安本:そこで、カルピス酸乳の何が効いているのかもっと研究を進めました。カルピス酸乳は、脱脂乳にカルピス菌を植えて発酵させてできるものなんですが、その過程でできるVPPとIPPという2つのペプチドがどうも効果があるということが分ってきました。われわれがラクトトリペプチドと呼んでいるものです。さらに、色んな乳酸菌がありますけれど、カルピス菌が持っているタンパク質の酵素だけが、このペプチドをうまく分解するんです。これは独自性がありますし、血圧を下げる効果もわかっている。こうなれば当然、製品化したくなります。

そこに特定保健用食品という制度ができて、食品でもちゃんとした有効性、それから安全性を証明すれば、「血圧が高めの方に」と言えるようになりました。今までは食品では決して許されなかった、ある程度具体的な表現も認められるという制度の改革もあり、タイミングも合致したのですね。

先行したカルピス酸乳

喜山:それが「アミールS」ですね?

安本:実は、アミールSの前に「カルピス酸乳アミール」というのを出しています。1997年だったでしょうか。それは血圧に特化しないで、カルピス酸乳は元気が出るいいものだということが分りましたからそれを売りにしたんですね。
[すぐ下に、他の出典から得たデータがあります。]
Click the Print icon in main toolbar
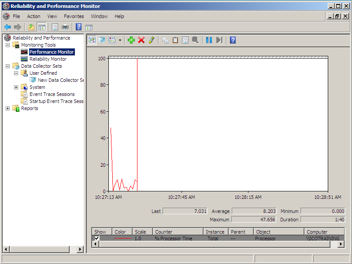 click(65, 27)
「モンゴル酸乳アミール」という名前で、1996年、はじめに九州地区でテスト販売をして全国発売に移りました。

喜山:「アミールS」の姉妹版のような位置づけでしょうか?

安本:いいえ、「カルピス酸乳アミール」は、特保を取っていませんし、別のものと捉えていました。

特保商品としてのスタート

安本氏

喜山:その上で「アミールS」を出されたわけですね?

安本:そうです。1997年の6月に特保の許可が下りましたからその後に出しています。

喜山:「カルピス酸乳アミール」と「アミールS」は、並存したのですか?

安本:「カルピス酸乳アミール」は終売しました。

喜山:「カルピス酸乳アミール」は「アミールS」の前身という位置づけではないですよね?

安本:そうではありません。「カルピス酸乳アミール」は、「身体にいいから摂りましょう」と謳っている通り、ターゲットは広いわけです。ところが、「アミールS」は「血圧が高めの方」がターゲットですから、自ずとターゲットも狭くなります。「カルピス酸乳アミール」は、特保の対象とは考えずに出していますし。われわれとして「アミールS」に力を入れていこうと判断したわけです。結果として、幅広い層へはあまり浸透しなかったですね。

喜山:「アミールS」はどういう意味ですか?

安本:「アミール」は、モンゴル語で、発酵するとか、蘇るとか、そういう意味があります。「S」は、スーパーとかスペシャルの「S」です。ふつうのものより優れていることを表したかったわけです。発売日は、1997年の7月7日でした。

喜山:もともとの「カルピス」と同じ七夕ですね。

安本:ええ、それだけ社内の期待も大きかったのです。